** LIST OF TASKS **
• 1. Answer these from the Fifa 21 review:
(a) Which league awarded trophies when competitions shut down?
(b) Which player has been at the heart of the writer's team?
(c) Why can you get away with the odd last-ditch leg-breaker?
• 2. Transcribe the part of the Fifa 21 review that opens with the words containing "Overpowered tactics have" and closes with "true to life.".
• 3. Pick up the Fifa 21 review after its last sentence and keep writing it.

[TEXT UNDER STUDY — start]

Fifa 21 review – fancy footwork and spectacular goals

Never mind football coming home. This year, football had to work from home. Every major competition shut down at the height of the pandemic, leaving elite athletes to train over Zoom and fans to stare at incomplete league tables. Some, like the Scottish Premiership, awarded trophies. Others spent small fortunes designing biosecure bubbles in order to continue playing, as much to avoid defaulting on huge TV contracts as for any other reason.

Developer EA Sports was in a similar position. The show had to go on. Fifa’s online fantasy squad-building mode, Ultimate Team, props up the whole EA empire with its morally dubious focus on microtransactions. But could a game cranked out on kitchen worktops deliver on the expectations of the football-starved masses?

Yes, in short. First impressions point to a subtle update of the kind you might expect under such strained conditions, but extended play reveals a game that is fast, fluid and full of ways to score spectacular goals.

Fifa 20 also felt fresh and exciting, before settling into a negative style of football, so we should be cautious about lavishing praise too early. But by comparison, Fifa 21 is pandemonium. Goalkeepers are no longer easily beaten at the near post, but can barely save anything else. Finesse shots are back! Headers are viable! You can even chip the keeper! In fact, you can probably chip the keeper too much. Close control while dribbling with elite players is a dream, and you can direct off-the-ball runs using a suite of contextual controls that prove fun to master.

Overpowered tactics have been reined in cleverly. Skill moves can be chained together, but complex one are prone to coming unstuck, and though “Team Press” is now useful for pursuing the ball when you lose possession, it’s not something you keep up for 90 minutes, which feels true to life.

Football fundamentals feel stronger, too, most notably passing. Moving the ball around has always been zippy, but is now clearly tied to players’ real-world capabilities. Christian Eriksen has been at the heart of my team, delivering perfectly timed through balls, and attackers help passers shine even more by making better runs.

This attacking emphasis puts the onus on learning to defend, where the odds are stacked against you. The game offers less automatic defensive support, goalkeepers are calamitous, and while it feels to me as though there are fewer unfair rebounds, it still happens. You can at least get away with the odd last-ditch leg-breaker, because refs are more lenient. (I wouldn’t be surprised to see goalkeepers and refs updated before long.)

[TEXT UNDER STUDY — finish]
[RECORDS PROVIDED — start]

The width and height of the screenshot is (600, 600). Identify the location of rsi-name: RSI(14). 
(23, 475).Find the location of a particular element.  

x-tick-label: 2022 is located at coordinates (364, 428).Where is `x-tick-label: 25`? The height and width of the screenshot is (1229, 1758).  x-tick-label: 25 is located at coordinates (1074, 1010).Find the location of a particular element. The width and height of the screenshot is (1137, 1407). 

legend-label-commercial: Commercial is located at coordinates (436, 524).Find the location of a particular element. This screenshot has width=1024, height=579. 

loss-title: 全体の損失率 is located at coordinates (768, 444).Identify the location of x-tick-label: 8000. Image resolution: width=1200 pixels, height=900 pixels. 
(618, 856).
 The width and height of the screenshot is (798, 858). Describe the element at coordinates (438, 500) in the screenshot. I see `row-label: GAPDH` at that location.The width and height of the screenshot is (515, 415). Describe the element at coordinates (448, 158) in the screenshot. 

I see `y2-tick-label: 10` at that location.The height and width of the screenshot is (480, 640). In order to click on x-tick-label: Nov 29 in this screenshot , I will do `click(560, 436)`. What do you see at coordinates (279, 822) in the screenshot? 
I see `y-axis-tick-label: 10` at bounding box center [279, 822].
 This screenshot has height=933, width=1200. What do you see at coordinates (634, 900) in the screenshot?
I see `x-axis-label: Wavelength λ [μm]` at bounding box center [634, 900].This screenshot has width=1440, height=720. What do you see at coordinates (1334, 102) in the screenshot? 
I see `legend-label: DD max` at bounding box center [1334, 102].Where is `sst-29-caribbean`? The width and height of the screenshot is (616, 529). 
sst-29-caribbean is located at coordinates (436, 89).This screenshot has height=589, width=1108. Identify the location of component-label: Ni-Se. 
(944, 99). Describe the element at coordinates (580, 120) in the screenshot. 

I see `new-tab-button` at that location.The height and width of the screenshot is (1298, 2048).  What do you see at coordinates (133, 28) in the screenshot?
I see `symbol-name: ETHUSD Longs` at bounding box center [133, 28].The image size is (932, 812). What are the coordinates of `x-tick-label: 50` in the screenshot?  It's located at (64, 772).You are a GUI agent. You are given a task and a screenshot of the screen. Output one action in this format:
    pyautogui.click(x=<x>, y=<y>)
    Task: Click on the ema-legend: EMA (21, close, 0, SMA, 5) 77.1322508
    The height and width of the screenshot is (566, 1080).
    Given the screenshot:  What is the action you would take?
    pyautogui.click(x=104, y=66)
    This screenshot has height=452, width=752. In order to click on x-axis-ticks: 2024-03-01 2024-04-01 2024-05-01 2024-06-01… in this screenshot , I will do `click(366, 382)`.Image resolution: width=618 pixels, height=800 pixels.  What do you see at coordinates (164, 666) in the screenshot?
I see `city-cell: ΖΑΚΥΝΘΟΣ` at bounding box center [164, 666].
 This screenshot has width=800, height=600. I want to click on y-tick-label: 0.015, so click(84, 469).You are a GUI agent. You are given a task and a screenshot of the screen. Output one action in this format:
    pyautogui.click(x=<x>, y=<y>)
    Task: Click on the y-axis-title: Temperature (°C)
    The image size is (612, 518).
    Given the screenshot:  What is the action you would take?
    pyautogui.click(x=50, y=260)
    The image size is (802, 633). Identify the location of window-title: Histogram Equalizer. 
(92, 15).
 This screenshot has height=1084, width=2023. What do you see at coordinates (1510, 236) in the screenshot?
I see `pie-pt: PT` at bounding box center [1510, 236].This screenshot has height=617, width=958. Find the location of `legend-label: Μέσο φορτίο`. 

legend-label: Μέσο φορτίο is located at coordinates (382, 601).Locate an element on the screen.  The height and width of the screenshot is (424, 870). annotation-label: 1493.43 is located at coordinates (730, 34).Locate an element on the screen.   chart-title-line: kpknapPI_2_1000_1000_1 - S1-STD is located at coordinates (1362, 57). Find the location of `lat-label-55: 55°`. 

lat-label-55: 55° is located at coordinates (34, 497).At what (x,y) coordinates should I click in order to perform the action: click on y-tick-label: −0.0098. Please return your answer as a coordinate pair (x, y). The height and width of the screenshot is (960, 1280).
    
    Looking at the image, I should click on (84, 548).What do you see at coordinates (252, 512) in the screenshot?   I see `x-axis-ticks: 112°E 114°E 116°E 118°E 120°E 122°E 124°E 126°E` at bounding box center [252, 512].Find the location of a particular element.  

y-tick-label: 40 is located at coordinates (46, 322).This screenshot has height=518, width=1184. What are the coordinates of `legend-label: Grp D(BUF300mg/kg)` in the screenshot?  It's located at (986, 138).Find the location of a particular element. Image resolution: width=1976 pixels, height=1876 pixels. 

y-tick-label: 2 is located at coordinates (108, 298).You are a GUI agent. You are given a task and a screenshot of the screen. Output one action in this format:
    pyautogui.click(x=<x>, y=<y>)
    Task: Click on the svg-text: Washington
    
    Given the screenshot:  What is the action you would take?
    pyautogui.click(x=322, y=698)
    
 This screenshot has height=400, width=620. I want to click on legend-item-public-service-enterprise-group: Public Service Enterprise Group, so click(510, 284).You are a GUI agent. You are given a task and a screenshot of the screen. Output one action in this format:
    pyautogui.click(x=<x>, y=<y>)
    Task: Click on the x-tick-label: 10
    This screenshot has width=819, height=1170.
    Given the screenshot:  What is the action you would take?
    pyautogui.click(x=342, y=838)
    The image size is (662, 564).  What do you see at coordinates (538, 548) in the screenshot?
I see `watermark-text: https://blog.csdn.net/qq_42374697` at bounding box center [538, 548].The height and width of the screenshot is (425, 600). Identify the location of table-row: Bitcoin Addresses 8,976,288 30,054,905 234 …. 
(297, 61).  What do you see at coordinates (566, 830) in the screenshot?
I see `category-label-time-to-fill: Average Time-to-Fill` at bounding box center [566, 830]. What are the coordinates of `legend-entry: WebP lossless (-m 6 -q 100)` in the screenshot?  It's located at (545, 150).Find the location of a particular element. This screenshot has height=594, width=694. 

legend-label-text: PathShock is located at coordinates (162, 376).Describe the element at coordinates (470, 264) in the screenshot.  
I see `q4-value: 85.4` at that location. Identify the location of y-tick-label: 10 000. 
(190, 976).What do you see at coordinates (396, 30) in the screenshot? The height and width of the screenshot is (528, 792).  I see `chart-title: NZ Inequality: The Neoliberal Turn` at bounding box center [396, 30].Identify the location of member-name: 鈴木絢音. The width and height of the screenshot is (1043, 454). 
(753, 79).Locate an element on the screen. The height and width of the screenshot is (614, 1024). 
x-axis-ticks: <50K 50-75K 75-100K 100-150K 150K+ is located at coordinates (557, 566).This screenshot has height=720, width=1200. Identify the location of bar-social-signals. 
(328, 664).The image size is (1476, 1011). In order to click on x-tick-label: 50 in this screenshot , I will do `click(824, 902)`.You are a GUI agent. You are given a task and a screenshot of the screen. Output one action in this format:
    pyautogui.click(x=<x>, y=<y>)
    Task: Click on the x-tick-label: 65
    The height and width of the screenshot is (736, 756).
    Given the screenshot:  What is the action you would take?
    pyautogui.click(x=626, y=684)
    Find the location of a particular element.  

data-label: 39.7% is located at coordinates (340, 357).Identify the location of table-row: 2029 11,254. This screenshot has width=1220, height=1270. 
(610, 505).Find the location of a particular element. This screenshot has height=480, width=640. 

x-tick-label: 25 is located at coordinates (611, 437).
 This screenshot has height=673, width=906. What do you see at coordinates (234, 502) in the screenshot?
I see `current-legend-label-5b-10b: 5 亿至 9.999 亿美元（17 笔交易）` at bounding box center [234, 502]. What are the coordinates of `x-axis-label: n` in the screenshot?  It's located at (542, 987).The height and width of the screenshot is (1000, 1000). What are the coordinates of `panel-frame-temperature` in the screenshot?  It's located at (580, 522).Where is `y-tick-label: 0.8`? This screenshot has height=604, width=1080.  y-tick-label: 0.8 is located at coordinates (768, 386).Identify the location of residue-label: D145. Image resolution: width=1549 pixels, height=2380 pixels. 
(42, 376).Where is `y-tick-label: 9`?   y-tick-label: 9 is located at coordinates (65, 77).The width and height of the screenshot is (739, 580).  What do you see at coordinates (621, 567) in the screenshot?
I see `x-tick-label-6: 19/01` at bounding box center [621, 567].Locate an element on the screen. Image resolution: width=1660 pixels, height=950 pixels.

[RECORDS PROVIDED — finish]

** ANSWERS BELOW **
• 1.
(a) The Scottish Premiership.
(b) Christian Eriksen.
(c) Because refs are more lenient.

• 2.
Overpowered tactics have been reined in cleverly. Skill moves can be chained together, but complex one are prone to coming unstuck, and though “Team Press” is now useful for pursuing the ball when you lose possession, it’s not something you keep up for 90 minutes, which feels true to life.

• 3.
Away from the pitch, the biggest change to Ultimate Team is the addition of co-operative play. Both players receive rewards and progress for playing, but sadly there’s no matchmaking to find a co-op partner, so you’ll need a regular Fifa buddy. Fitness and training cards have been removed, too, which is a welcome bit of housekeeping. New stadium customisation and “live FUT friendlies” features are less exciting.

Fifa 21 also retains and evolves its Career and Volta modes. Career is a single-player pursuit that now has shades of Football Manager as you survey games from a bird’s-eye view and develop players by converting them to new positions as they mature. Volta is five-a-side street football, and what it lacks in depth it makes up for in knockabout fun. If you can tolerate cheesy cinematics and the fact that it’s basically a playable version of those hip, sullen football trickster TV ads, the Volta story mode is a pleasant diversion, although I suspect Volta won’t take off in quite the way EA hopes until it is somehow integrated with Ultimate Team.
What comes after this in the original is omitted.